Our privacy is becoming non-existent in this world. Once a thought or a feeling leaves our brain, it becomes open to public scrutiny. Whether it is a comment made on social media, a document stored on a device or a picture taken, nothing is truly “private” anymore, and nothing is safe from the judgment and opinions of others.

A subject is broached online, from the raising of children to the governing of the country, and suddenly everyone has an opinion. Never mind they have not experienced parenting, or ever voted in their life.  As I become older, I become more outwardly innocuous and more inwardly rebellious and opinionated.  I don’t remember needing to struggle with this dichotomy when I was younger.

The people in my earlier life who knew me, knew me.

I was “ like an open book”, and spoke and acted in accordance with what I believed and felt and understood. Others might agree or disagree, but that was alright and we moved on. As the decades have passed by, I have sensed a subtle shift in our “freedom of speech” in Canada. It seems the more we proclaim tolerance and attempt to educate acceptance of all by all, the less we really tolerate as a society. I have observed a stifling attitude online where the majority, or at least those with the loudest voices, rule and enforce conformity to one opinion on a subject, as a sort of mass “cyber-bullying” so to speak.

So today you must know me for a long time, and well, before you will truly know who I am. I hesitate to write down or say what I really think and feel. It is too polarizing, too open to critique, perhaps not quite politically correct enough for today. Too many people are going to see those inner workings of my mind  I admit I am afraid to be transparent. Afraid of social censure, of ridicule, even physical harm if my thoughts deviate from what appears to be the norm. What I am thinking may not conform to the publicly declared mass opinion of what is the correct thought. 

If what I think does happen to be politically correct today, that may not hold true for tomorrow, since the definition of political correctness is always changing.

Is this part of my experience of aging? Are the ingrained thoughts and habits of over fifty years etched  on an immutable tract in my brain? This lack of privacy of  thought in public conversations seems to sit more easily on the younger generation who do not complain about it the way we older ones do, but instead seem content with the status quo.

Does everyone start to notice this mismatch between their inner and outer worlds? If so, how has our existence become thus? Or has it always been this way? Or is it just my existence? The times are such now that I hesitate to post even this…..perhaps I should delete it, as I have so many other posts, since it might raise ire, be flagged, be judged, be labeled, etc. How do I dare question the way things are? Of course Canada must now operate this way, since a few bad apples have spoiled the freedom, the trust, the honor between people and organizations that I remember.

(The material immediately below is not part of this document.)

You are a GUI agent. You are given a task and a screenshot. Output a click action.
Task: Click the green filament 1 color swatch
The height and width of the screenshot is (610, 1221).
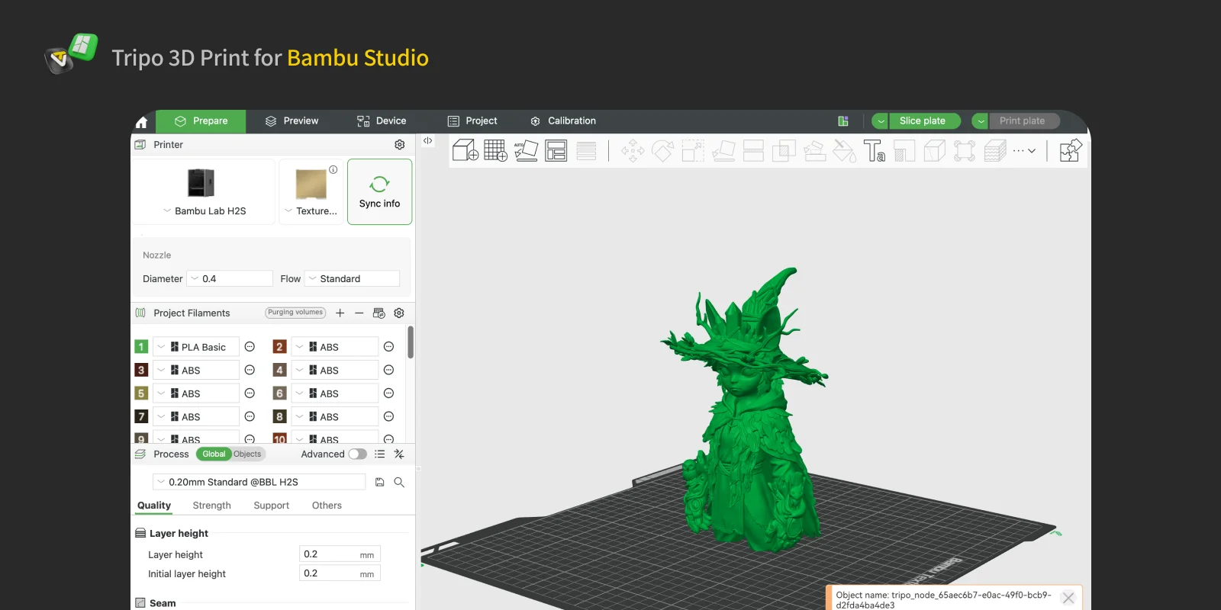(x=141, y=347)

In these uncertain times, there is, from necessity, a close watchfulness and examination of all that happens in our lives in order to prevent public harm. Our work, health, business transactions, family life, property and travel are all scrutinized. Nothing is now truly our own, exempt from the eyes of others, except for our thoughts.

Our thoughts are, for the moment, inviolate.

I am certain, however, that this is only because there is not a readily available, mass produced method to detect them. If, (and I fear when), this detection becomes available, I am sure our thoughts will  be searched and that walking though an airport will involve a thought scan the way a body scan is currently employed. Our minds will be examined for any contraband idea or an original spark that could ignite a social revolution. I hope during the remainder of my life I can keep at least my beliefs, values and thoughts private and share only what I choose to of them.  For there really is nothing else that is truly mine alone.